* Directions for this task *
Lines before the one containing "Click the horizontal scrollbar right arrow" are excluded; reproduce that line and all lines after it in the entries below, exactly.

* Dataset entries *
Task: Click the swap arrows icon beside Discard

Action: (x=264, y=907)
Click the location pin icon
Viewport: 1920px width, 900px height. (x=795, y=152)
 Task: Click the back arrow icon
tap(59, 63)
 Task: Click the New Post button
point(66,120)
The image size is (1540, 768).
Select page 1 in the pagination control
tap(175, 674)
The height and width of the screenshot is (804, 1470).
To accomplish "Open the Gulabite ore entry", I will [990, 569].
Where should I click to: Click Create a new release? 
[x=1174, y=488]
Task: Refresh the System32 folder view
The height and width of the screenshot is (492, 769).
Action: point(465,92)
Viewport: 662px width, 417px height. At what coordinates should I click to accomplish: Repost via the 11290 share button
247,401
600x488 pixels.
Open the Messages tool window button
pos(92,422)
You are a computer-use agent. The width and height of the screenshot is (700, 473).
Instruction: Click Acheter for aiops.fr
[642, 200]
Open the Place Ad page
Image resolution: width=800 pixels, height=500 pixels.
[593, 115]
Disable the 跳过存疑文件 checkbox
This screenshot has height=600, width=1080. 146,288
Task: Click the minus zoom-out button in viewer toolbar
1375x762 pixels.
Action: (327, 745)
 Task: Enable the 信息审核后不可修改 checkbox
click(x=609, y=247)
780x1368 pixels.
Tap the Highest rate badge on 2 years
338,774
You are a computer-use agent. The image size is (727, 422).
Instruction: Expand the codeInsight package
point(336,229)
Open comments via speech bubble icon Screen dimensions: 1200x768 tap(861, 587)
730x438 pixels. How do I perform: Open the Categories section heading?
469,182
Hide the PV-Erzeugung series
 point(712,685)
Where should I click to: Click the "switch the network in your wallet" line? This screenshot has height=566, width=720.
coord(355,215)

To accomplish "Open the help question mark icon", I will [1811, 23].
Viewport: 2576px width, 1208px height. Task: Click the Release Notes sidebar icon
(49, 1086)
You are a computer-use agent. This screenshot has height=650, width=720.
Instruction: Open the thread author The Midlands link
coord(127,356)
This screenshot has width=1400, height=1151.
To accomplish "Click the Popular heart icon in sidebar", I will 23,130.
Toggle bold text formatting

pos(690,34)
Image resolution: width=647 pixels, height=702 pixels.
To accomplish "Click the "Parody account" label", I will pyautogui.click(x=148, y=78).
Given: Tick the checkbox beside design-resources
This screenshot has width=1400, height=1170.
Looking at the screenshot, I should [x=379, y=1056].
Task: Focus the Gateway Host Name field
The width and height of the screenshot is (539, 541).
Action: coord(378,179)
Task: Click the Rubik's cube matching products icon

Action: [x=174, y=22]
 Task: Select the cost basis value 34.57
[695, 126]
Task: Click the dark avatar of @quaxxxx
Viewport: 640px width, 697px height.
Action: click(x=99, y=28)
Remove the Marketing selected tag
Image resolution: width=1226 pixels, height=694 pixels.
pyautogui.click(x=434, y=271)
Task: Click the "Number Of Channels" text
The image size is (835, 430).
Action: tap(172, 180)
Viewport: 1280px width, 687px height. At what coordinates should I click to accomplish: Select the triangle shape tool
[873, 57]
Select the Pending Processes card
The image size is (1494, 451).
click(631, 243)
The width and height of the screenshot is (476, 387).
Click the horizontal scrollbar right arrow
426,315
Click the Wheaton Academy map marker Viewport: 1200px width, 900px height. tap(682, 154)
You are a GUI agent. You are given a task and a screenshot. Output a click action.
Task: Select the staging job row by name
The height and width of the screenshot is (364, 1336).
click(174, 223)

* Response *
Click the horizontal scrollbar right arrow
426,315
Click the Wheaton Academy map marker Viewport: 1200px width, 900px height. tap(682, 154)
You are a GUI agent. You are given a task and a screenshot. Output a click action.
Task: Select the staging job row by name
The height and width of the screenshot is (364, 1336).
click(174, 223)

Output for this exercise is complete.